J.R.R. TOLKIEN, in the foreword to The Lord of the Rings, insists and argues, "I should like to say something here with reference to the many opinions or guesses that I have received or have read concerning the motives and meanings of the tale. The prime motive was the desire of a tale-teller to try his hand at a really long story that would hold the attention of readers, amuse them, delight them, and at times maybe excite them or deeply move them...As for any inner meaning or 'message', it has in the intention of the author none. It is neither allegorical nor topical" (xiv). This course will decidedly not believe the author’s intentions, rather we will draw on the broad archive of Tolkien’s novels, Peter Jackson’s films, and scholarship as occasions to identify and explore the key concepts, moves, and terms of the interdisciplinary field of cultural studies.
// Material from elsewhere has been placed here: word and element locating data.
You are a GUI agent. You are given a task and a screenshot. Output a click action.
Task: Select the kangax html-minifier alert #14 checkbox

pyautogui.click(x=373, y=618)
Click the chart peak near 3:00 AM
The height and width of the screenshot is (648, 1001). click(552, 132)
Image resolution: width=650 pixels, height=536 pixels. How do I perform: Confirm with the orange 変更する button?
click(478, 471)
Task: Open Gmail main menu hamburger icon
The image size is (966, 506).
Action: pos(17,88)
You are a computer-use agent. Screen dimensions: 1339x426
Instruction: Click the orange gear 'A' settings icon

CENTRAL QUESTIONS AND ENGAGEMENTS INCLUDE: What are the different critical practices and methodologies of cultural studies? How might we employ different cultural studies approaches and lenses to Tolkien, film adaptations, and fantasy literature more generally? Why study fantasy, how is this oft dismissed "genre" important, and what values, ideals, and norms does it have? In this course, we will look at and analyze Tolkien through the lenses of cultural studies and deploy literature as theories about and dramatizations of different social relationships and realities, to unpack and analyze the intersections of cultural formations like race, gender, class, nation, and sexuality, particularly in the US context. Ursula K. Le Guin in "Why Are Americans Afraid of Dragons?" argues, "For fantasy is true, of course. It isn't factual, but it is true. Children know that. Adults know it too, and that is precisely why many of them are afraid of fantasy." This class will spend the quarter reading, watching, thinking, and writing about how and what these texts argue, reveal, narrate, hide, perpetuate, and complicate the world we live in. In other words, we will try to challenge Tolkien’s denials above and to answer Le Guin’s proposition about fantasy.